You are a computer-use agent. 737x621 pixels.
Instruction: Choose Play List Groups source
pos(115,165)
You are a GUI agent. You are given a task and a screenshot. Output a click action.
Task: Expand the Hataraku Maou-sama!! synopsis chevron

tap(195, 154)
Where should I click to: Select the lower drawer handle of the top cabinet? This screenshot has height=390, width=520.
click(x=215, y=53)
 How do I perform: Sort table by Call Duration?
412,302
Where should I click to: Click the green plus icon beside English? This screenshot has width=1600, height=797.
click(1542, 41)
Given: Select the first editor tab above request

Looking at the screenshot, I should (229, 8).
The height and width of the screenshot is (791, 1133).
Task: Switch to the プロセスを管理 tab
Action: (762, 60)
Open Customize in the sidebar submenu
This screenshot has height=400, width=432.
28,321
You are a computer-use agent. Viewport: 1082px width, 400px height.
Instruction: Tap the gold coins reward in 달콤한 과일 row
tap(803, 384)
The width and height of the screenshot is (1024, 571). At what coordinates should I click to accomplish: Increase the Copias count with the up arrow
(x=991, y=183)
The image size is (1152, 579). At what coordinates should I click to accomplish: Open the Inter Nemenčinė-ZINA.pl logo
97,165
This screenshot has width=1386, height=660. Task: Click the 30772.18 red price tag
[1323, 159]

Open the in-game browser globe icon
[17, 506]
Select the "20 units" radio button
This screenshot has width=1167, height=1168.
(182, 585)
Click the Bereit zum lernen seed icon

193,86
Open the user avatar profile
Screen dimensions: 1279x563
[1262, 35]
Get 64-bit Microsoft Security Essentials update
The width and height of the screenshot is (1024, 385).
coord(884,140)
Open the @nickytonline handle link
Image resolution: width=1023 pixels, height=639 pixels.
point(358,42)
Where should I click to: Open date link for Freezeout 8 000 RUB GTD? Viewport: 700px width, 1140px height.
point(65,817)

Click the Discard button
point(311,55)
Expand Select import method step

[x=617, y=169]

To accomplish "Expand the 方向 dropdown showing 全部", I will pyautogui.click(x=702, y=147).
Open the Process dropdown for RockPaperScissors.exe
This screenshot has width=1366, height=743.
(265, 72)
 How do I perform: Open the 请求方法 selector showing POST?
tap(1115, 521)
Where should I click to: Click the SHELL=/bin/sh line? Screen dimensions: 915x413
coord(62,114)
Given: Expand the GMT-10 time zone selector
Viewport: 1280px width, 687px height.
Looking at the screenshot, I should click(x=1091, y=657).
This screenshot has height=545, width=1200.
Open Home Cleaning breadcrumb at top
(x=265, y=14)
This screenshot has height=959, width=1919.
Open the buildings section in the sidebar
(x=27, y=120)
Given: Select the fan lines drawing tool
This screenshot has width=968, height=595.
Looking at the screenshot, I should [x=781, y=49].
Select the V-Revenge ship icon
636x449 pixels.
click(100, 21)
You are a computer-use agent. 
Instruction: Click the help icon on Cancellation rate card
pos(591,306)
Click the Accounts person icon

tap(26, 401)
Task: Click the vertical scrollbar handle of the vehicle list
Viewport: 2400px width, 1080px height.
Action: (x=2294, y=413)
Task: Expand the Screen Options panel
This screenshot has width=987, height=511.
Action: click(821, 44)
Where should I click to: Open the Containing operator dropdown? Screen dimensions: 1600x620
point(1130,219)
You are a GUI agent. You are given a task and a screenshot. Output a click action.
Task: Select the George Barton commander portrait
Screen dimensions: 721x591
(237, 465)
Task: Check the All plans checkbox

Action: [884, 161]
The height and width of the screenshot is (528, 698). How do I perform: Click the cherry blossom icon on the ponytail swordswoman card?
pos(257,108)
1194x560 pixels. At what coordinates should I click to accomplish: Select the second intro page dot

(EXERCISE BRIEF):
Transcribe all of the material exactly as it was written.

(OUTPUT OF THE EXERCISE):
You are a computer-use agent. 737x621 pixels.
Instruction: Choose Play List Groups source
pos(115,165)
You are a GUI agent. You are given a task and a screenshot. Output a click action.
Task: Expand the Hataraku Maou-sama!! synopsis chevron

tap(195, 154)
Where should I click to: Select the lower drawer handle of the top cabinet? This screenshot has height=390, width=520.
click(x=215, y=53)
 How do I perform: Sort table by Call Duration?
412,302
Where should I click to: Click the green plus icon beside English? This screenshot has width=1600, height=797.
click(1542, 41)
Given: Select the first editor tab above request

Looking at the screenshot, I should (229, 8).
The height and width of the screenshot is (791, 1133).
Task: Switch to the プロセスを管理 tab
Action: (762, 60)
Open Customize in the sidebar submenu
This screenshot has height=400, width=432.
28,321
You are a computer-use agent. Viewport: 1082px width, 400px height.
Instruction: Tap the gold coins reward in 달콤한 과일 row
tap(803, 384)
The width and height of the screenshot is (1024, 571). At what coordinates should I click to accomplish: Increase the Copias count with the up arrow
(x=991, y=183)
The image size is (1152, 579). At what coordinates should I click to accomplish: Open the Inter Nemenčinė-ZINA.pl logo
97,165
This screenshot has width=1386, height=660. Task: Click the 30772.18 red price tag
[1323, 159]

Open the in-game browser globe icon
[17, 506]
Select the "20 units" radio button
This screenshot has width=1167, height=1168.
(182, 585)
Click the Bereit zum lernen seed icon

193,86
Open the user avatar profile
Screen dimensions: 1279x563
[1262, 35]
Get 64-bit Microsoft Security Essentials update
The width and height of the screenshot is (1024, 385).
coord(884,140)
Open the @nickytonline handle link
Image resolution: width=1023 pixels, height=639 pixels.
point(358,42)
Where should I click to: Open date link for Freezeout 8 000 RUB GTD? Viewport: 700px width, 1140px height.
point(65,817)

Click the Discard button
point(311,55)
Expand Select import method step

[x=617, y=169]

To accomplish "Expand the 方向 dropdown showing 全部", I will pyautogui.click(x=702, y=147).
Open the Process dropdown for RockPaperScissors.exe
This screenshot has width=1366, height=743.
(265, 72)
 How do I perform: Open the 请求方法 selector showing POST?
tap(1115, 521)
Where should I click to: Click the SHELL=/bin/sh line? Screen dimensions: 915x413
coord(62,114)
Given: Expand the GMT-10 time zone selector
Viewport: 1280px width, 687px height.
Looking at the screenshot, I should click(x=1091, y=657).
This screenshot has height=545, width=1200.
Open Home Cleaning breadcrumb at top
(x=265, y=14)
This screenshot has height=959, width=1919.
Open the buildings section in the sidebar
(x=27, y=120)
Given: Select the fan lines drawing tool
This screenshot has width=968, height=595.
Looking at the screenshot, I should [x=781, y=49].
Select the V-Revenge ship icon
636x449 pixels.
click(100, 21)
You are a computer-use agent. 
Instruction: Click the help icon on Cancellation rate card
pos(591,306)
Click the Accounts person icon

tap(26, 401)
Task: Click the vertical scrollbar handle of the vehicle list
Viewport: 2400px width, 1080px height.
Action: (x=2294, y=413)
Task: Expand the Screen Options panel
This screenshot has width=987, height=511.
Action: click(821, 44)
Where should I click to: Open the Containing operator dropdown? Screen dimensions: 1600x620
point(1130,219)
You are a GUI agent. You are given a task and a screenshot. Output a click action.
Task: Select the George Barton commander portrait
Screen dimensions: 721x591
(237, 465)
Task: Check the All plans checkbox

Action: [884, 161]
The height and width of the screenshot is (528, 698). How do I perform: Click the cherry blossom icon on the ponytail swordswoman card?
pos(257,108)
1194x560 pixels. At what coordinates should I click to accomplish: Select the second intro page dot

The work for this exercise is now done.